*Fragmento proporcionado*:
········
Uno era más técnico, el otro más temperamental, pero a la hora de la verdad seguían el mismo camino; al saltar al campo, solo pensaban en la victoria
09 nov 2008 . Actualizado a las 02:00 h.Los dos se han pasado buena parte de su vida haciendo regates. Sus trayectorias profesionales los han llevado por las mismas geografías. Y hasta han defendido los mismos colores. Pero sus vidas paralelas nunca se han cruzado en un campo de fútbol. Al menos de momento. «¿Un partido juntos? Pues, no, la verdad es que nunca lo hemos jugado.... Es una cuenta que tenemos pendiente», dice Manuel Fernández Amado con el brillo de la ilusión en los ojos.
Con el firme propósito de dar carpetazo a esa asignatura pendiente, este Van Impe de los campos -como lo apodaban algunos, por ser tan rápido como una bala (al igual que el famoso ciclista belga)- comienza a escarbar en sus recuerdos para narrar su historia de amor con el fútbol. «Empecé como todos los niños de mi época: en la calle... ¡Y con balones de trapo!», cuenta sonriente.
De allí, de las calles de Esteiro, donde se crió, este veterano del balón saltó al Galicia de Caranza, y tres años más tarde, con 17, pasó al Arsenal, filial del Racing. Después el destino -y su destreza con el balón, la pasión que siempre demostraba en el campo- quiso que Fernández Amado militase en las filas del Calvo Sotelo de As Pontes, el Racing de Ferrol, el Celta de Vigo, el Espanyol, el Castellón, y para cerrar el círculo, de nuevo otra vez en el club de su ciudad. En el Racing. «Y fue ahí -prosigue- donde me jubilé de los campos, con 34 años».
Con un padre así, no resulta extraño que su hijo Manel diese sus primeros toques al balón con solo 5 años. ¿También en la calle? «¡Noooo!... Él ya empezó más recogido», advierte Manuel. Y es entonces cuando Manel, a su lado, alza la voz para recomponer la trayectoria de su vida en el fútbol. Comenzó en la escuela Os Amigos de A Malata, y como le ocurrió a su padre, el suyo fue un camino de ida y y vuelta desde Galicia a Levante. Porque Manel jugó también en el Racing y en el Celta; defendió los colores del Elche; y tras dos años oliendo el Mediterráneo, regresó a Galicia. En el Racing lo dio todo durante nueve temporadas y después vio pasar sus últimos años como futbolista en el Cerceda, el Viveiro y el Narón.
········
*Los datos*:
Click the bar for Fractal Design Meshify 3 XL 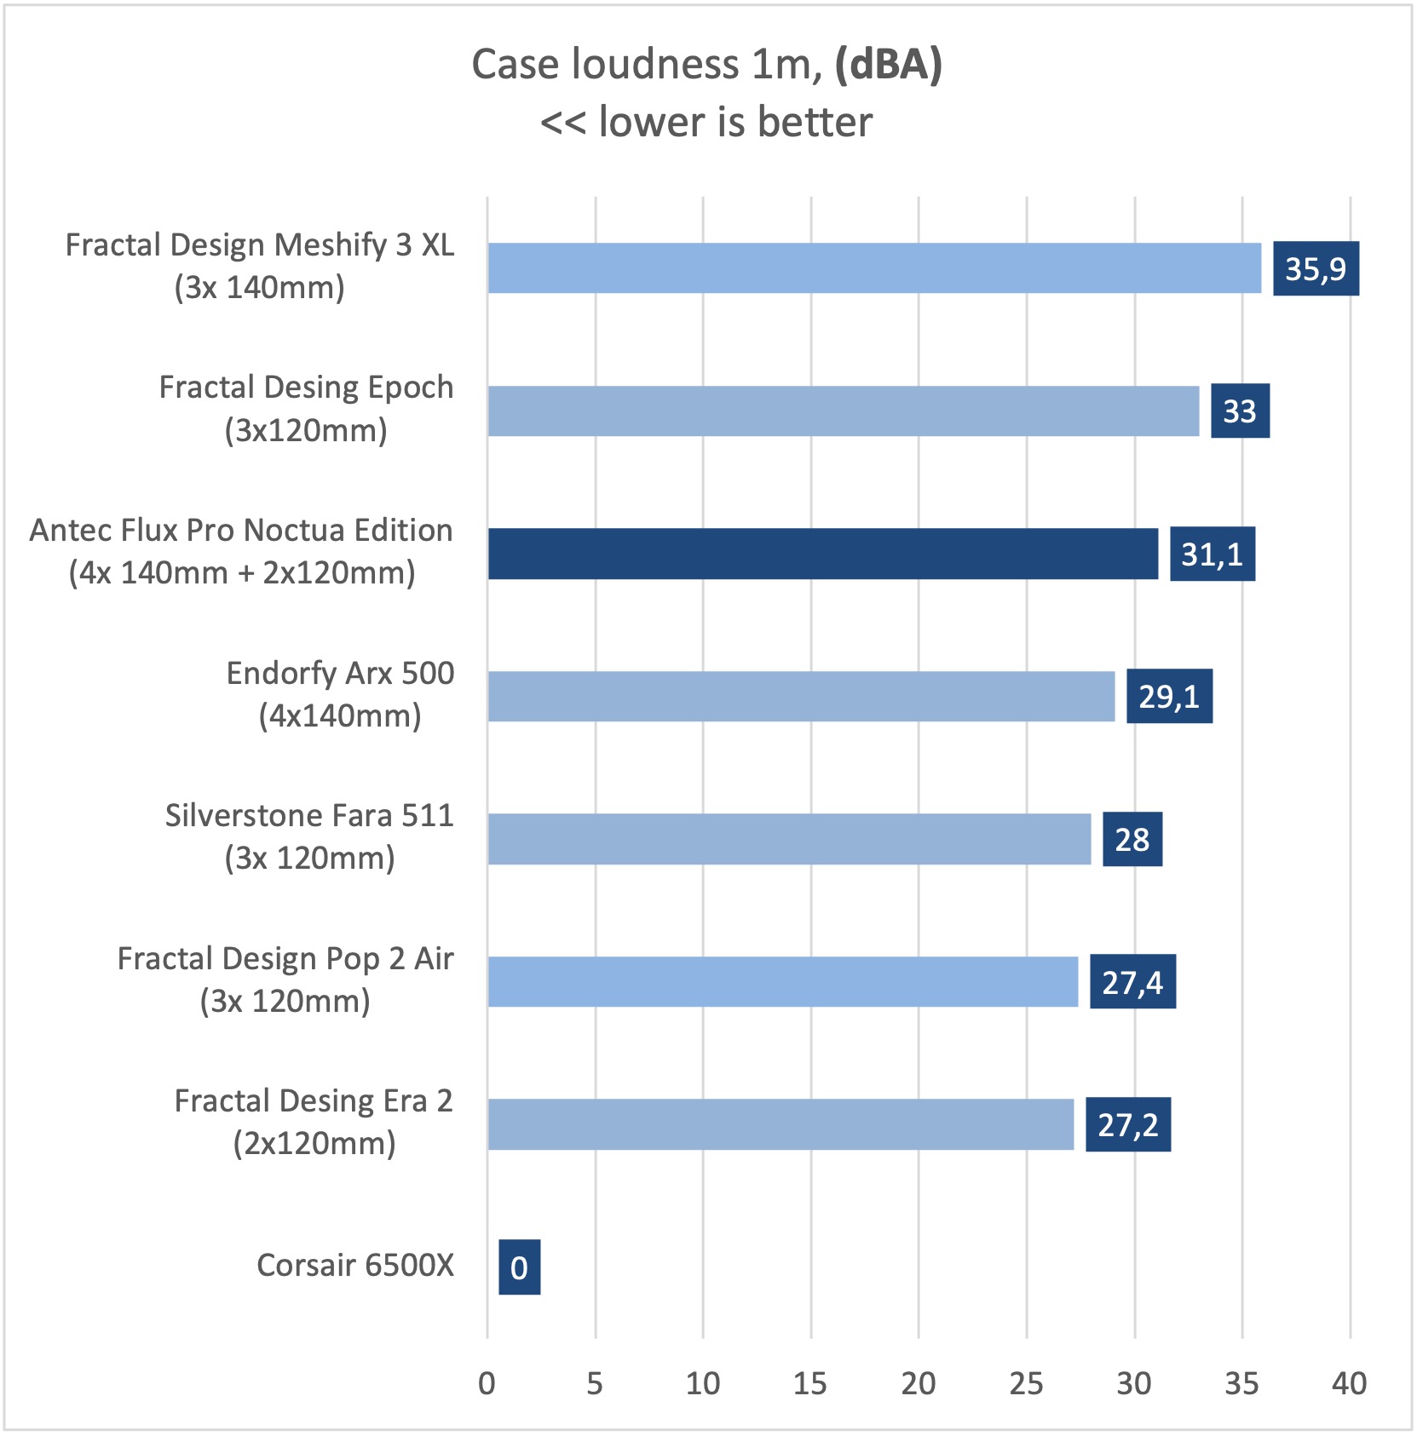(874, 268)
········
*Problemas para resolver*:
A. Transcribe del texto el pasaje que comienza con "Con un padre" y sigue hasta "y el Narón.", ambos incluidos.
B. Enumera, sin repetir ninguno, los clubes en los que jugó Manuel Fernández Amado según el texto.

*Soluciones*:
A.
Con un padre así, no resulta extraño que su hijo Manel diese sus primeros toques al balón con solo 5 años. ¿También en la calle? «¡Noooo!... Él ya empezó más recogido», advierte Manuel. Y es entonces cuando Manel, a su lado, alza la voz para recomponer la trayectoria de su vida en el fútbol. Comenzó en la escuela Os Amigos de A Malata, y como le ocurrió a su padre, el suyo fue un camino de ida y y vuelta desde Galicia a Levante. Porque Manel jugó también en el Racing y en el Celta; defendió los colores del Elche; y tras dos años oliendo el Mediterráneo, regresó a Galicia. En el Racing lo dio todo durante nueve temporadas y después vio pasar sus últimos años como futbolista en el Cerceda, el Viveiro y el Narón.

B.
- Galicia de Caranza
- Arsenal
- Calvo Sotelo de As Pontes
- Racing de Ferrol
- Celta de Vigo
- Espanyol
- Castellón